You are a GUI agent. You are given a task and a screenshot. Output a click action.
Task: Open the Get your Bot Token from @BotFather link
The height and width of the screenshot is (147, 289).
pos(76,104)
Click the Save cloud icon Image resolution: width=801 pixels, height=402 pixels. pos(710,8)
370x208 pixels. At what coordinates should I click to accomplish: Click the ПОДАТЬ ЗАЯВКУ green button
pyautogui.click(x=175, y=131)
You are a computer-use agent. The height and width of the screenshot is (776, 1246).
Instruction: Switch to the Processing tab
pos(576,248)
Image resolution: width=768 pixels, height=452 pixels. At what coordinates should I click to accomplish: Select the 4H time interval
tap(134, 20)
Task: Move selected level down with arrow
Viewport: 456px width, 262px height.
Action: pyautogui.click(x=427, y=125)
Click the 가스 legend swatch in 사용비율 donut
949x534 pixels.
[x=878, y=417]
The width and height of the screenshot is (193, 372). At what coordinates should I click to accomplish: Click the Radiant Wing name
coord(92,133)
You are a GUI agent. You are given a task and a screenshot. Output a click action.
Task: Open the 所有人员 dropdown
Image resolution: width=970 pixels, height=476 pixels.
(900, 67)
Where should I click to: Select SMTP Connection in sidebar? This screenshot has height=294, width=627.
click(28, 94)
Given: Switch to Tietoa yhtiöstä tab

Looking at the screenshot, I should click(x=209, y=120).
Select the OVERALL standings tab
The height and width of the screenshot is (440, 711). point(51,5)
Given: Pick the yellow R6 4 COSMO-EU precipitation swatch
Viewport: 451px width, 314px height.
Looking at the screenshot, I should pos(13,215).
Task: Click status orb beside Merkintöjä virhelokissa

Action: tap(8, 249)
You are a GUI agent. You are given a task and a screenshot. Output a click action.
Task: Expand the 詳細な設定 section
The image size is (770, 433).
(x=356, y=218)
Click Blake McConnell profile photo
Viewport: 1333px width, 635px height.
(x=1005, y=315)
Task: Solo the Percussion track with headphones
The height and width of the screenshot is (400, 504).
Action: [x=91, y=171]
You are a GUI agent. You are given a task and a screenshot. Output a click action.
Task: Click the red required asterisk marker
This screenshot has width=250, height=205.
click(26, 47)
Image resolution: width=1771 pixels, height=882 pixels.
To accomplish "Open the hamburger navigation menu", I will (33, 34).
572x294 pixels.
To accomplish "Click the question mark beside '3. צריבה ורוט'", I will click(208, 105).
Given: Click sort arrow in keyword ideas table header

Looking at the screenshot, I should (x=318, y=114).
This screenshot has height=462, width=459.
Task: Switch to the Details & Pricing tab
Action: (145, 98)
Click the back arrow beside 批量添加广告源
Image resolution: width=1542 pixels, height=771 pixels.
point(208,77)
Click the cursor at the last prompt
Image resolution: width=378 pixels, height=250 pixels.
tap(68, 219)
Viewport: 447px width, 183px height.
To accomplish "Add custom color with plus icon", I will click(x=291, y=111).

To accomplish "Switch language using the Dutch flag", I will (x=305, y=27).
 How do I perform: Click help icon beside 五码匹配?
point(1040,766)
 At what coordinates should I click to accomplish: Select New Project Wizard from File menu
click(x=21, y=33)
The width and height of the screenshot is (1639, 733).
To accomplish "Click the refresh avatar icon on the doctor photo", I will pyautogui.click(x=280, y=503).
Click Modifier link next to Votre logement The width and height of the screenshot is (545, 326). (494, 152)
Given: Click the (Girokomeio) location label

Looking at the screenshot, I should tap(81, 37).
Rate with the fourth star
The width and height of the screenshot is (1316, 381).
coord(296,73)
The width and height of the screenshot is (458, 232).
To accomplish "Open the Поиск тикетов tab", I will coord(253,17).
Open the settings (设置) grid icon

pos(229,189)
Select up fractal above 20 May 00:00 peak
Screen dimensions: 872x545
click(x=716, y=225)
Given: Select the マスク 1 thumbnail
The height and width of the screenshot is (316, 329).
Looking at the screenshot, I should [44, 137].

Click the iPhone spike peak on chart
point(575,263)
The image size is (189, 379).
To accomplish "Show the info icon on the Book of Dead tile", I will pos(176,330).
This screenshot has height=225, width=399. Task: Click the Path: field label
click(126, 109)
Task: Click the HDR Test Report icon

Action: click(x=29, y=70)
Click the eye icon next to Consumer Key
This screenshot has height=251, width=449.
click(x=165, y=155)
------
## Exercise brief
Figure out the number of lines above in which the string "link" appears. Only the number should be given.

## Exercise answer
2